Friday, January 8, 2010
Here are two photos of my son Ryan's hydrogen generator. He discovered that a mixture of lye and bits of aluminum [usually chopped up aluminum cans] will generate hydrogen gas. In fact, if you're not careful, you can generate enough heat to present a danger. Thus, he always has a cooling bucket of water nearby. The chemical reaction is happening in the Kleen Kanteen , the bottle of water in the middle prevents flame from backing up into the generator, and the "torch" is a piece of aluminum foil twisted around a pin to create a very small opening. The very tiny flame burns hot enough to make steel red hot - probably at least 2000 degrees. AS followers of this blog know, my first love is the life sciences - specifically, natural history, ecology, evolution....but my son's first love is in the physical sciences. To him, the subjects of these two photos are things of beauty. I can understand this, as I was inclined toward physics in high school. Howver, his "laboratory" in our garage, to me, represents a hazardous zone. He does love our cats and dogs and also has a good time accompanying me on flower and bug photography outings, but it is clearly the "Myth Busters" type of stuff that really floats his boat.
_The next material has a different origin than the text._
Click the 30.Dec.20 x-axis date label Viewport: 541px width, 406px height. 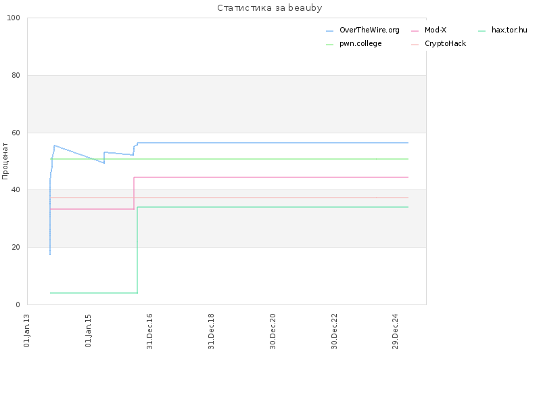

I wonder if we'll ever meet in the middle. Maybe with his technology skills he'll someday help me make insect videos or time lapse videos of flowers blooming.
Saturday, January 2, 2010
These photos are reminders of enjoyable "expeditions" taken in Plumas County during 2009. The western rattlesnake, Crotalus viridis, is a bit blurry because it was photographed in a very dark woods, necessitating a slow shutter speed, and I came within one stride of stepping on it when my wife yelled "snake!" I was undoubtedly shaking a bit when I pushed the shutter button. The goldenrod crab spider, white phase, has appeared in earlier posts in its yellow splendor. Turns out it can change between white and golden yellow, but not very fast. Recent studies indicate it may not serve as camouflage. A bright yellow one I posted earlier, against a white background flower, may have actually attracted its prey, a pollinator, by appearing to be a bright yellow flower. The teasle was photographed in a swampy place across the street from Quincy High School. It's a favorite spot of mine for wildflowers and bugs, and sometimes great waterfowl. The dried stalks are still standing and will probably last all winter. Last, the bloom of pitcher plant, AKA cobra lily, AKA Darlingtonia, photographed in spring in the Butterfly Valley botanical area, a great swampy area in the pine forest which is home to several species of carnivorous plants as well as hundreds of other species of wildflowers. Happy New Year.